***** EXTRACT TO READ *****

What's the difference, though? How are patches different from commuting commits? By commuting I mean commits that do not depend on their position in history.
> - [Major] I feel (but could be potentially convinced otherwise?) that there is one very deep fundamental flaw in the semantic model, and that is the fact that the identity of a commit depends on its history.
Commits whose identity does not depend on their position in history are commits that are commutative (with respect to their position in history). So you very much said so, but we obviously appear to be talking about different things. I'm at a loss as to where these things differ.
What? This is like saying you and your younger brother are commutative. It makes no sense. Commits are snapshots, not diffs. i.e. they're variables, not operations. i.e. they're verbs, not nouns. They're as commutative as you and I are.
Oh, I see what you're saying now, I think. You're arguing for commits to completely lose any relationship with one another by default while remaining simple snapshots. I didn't realize this at first since I fail to see the immediate utility of this.
I agree the concept of a standalone snapshot is useful, but I don't think snapshots are the right abstraction when thinking about the evolution of a codebase from a human perspective and consider changes the more important concept.
I mean, the idea that commits are diffs is a (common) misconception about git, likely carried over from another VCS. The snapshot model is the current abstraction; I haven't added any idea of my own here here. It's right there in the documentation: https://git-scm.com/book/en/v2/Getting-Started-What-is-Git%3...

***** EXERCISE DATA *****

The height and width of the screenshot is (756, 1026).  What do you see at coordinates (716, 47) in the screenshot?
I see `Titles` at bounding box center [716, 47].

*****

EXERCISE BRIEF
Continue the discussion about whether git commits are snapshots or patches, starting right after its last sentence.

EXERCISE ANSWER
But I never said changes aren't important and should be neglected. And I'm also not saying there shouldn't be any relationship about commits' relationships to each other. You certainly can and should record and utilize that information as well. It just shouldn't be part of that commit. (Except maybe if it's a merge commit, in which case the contents of the previous file system snapshot are relevant. But even there, that shouldn't include the hash, which represents all the ancestors.) Information about commits' relationships should be external information, whose manipulation won't suddenly alter the commits or their identities themselves.
This isn't a radical proposal or something. For starters, git's own documentation (which I already linked here) literally say "Git thinks of its data more like a series of snapshots of a miniature filesystem". Well, the snapshot of the file system doesn't include the history of how it came into creation, so doesn't that mean that shouldn't be part of your commit? That's already a contradiction with its own principles right there. And going beyond that, most things we do with commits already revolve around the file system snapshots, not the history. e.g. when you sign a commit, you sign the snapshot, not the history. Or when you say this guy is the "committer", you're just talking about the snapshot, not the history. And when a commit gets inserted into the middle of the history, that logically doesn't affect you, and in practice, you don't want it to trash the commit you're one. The identity of your commit is still the same after all -- it's the same snapshot.